Fate of jobs unclear as Perth restaurant announces closure just two years after opening

© Angus FindlayThe Fair Maid will close today.
The Fair Maid will close today.

A landmark Perth city centre restaurant will close at the end of the month.

The Fair Maid Stonehouse restaurant at the city’s Isle of Skye Hotel will close for good on July 1, with the fate of employees still to be made clear.

The restaurant, in the same building as the city’s Travelodge hotel on Dundee Road, reopened in early 2017, having previously operated as a Toby Carvery restaurant.

This refurbishment brought around 10 jobs to the city, but it is unclear how many jobs could be lost next month.

Umbrella firm Mitchells and Butlers run a string of restaurants, including the Toby Carvery, and management have stressed they are trying to relocate staff to nearby outlets to prevent job losses.

A Mitchells and Butlers spokesperson said: “We can confirm The Fair Maid will close on July 1.

“This decision has been taken after careful consideration and as part of the continual review of our estate. We are currently exploring all opportunities for the site’s future.

“We are in consultation with the team at the restaurant and hope to redeploy as many employees as possible at our other nearby businesses.

“We would also like to thank our customers from the local community for their support over the years.”

City centre councillor Peter Barrett said Stonehouse is not the only restaurant to be feeling financial pressure in the current political climate.
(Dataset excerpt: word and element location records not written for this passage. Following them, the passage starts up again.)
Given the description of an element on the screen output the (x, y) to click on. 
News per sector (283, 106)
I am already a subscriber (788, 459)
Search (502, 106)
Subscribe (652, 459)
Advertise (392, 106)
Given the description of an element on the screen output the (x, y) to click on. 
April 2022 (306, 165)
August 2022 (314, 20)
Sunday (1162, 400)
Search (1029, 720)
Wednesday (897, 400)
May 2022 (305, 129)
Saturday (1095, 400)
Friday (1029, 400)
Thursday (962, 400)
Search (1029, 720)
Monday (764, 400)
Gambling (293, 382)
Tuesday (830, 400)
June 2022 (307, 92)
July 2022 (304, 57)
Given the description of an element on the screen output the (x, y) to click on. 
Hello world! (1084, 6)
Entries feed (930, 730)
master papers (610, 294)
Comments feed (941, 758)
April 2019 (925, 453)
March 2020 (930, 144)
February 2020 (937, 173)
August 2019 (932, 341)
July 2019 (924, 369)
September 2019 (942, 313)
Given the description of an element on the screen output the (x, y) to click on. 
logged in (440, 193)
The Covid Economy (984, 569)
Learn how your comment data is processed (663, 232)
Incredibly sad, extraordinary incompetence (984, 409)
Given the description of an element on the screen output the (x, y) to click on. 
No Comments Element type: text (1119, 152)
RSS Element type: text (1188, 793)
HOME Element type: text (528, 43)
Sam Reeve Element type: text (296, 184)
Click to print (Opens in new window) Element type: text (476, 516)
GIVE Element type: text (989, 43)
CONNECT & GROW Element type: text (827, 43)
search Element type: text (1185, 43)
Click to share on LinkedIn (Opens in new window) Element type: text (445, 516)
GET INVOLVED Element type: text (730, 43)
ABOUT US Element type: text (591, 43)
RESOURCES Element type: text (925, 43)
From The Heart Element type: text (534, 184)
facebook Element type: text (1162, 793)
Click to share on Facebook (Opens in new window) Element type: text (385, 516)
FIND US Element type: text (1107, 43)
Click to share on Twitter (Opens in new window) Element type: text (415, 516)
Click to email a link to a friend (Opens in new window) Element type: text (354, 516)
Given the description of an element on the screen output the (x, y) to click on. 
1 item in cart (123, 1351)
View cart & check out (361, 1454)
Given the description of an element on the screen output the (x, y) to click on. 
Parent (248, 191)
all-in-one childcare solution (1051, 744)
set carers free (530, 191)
He said: “We know these are really tough times for the casual dining sector across the whole country and not just Perth and Kinross.

“The Fair Maid Stonehouse has earned a reputation for high customer service, serving quality meals which are good value for money.

“In better times, that combination should have been enough for a successful and sustainable enterprise.

“But Brexit is undoubtedly affecting consumer confidence, people are choosing to spend less on discretionary items like eating out.

“There is growing pressure on margins in the casual dining sector due to food cost inflation, a weakened pound and labour shortages.”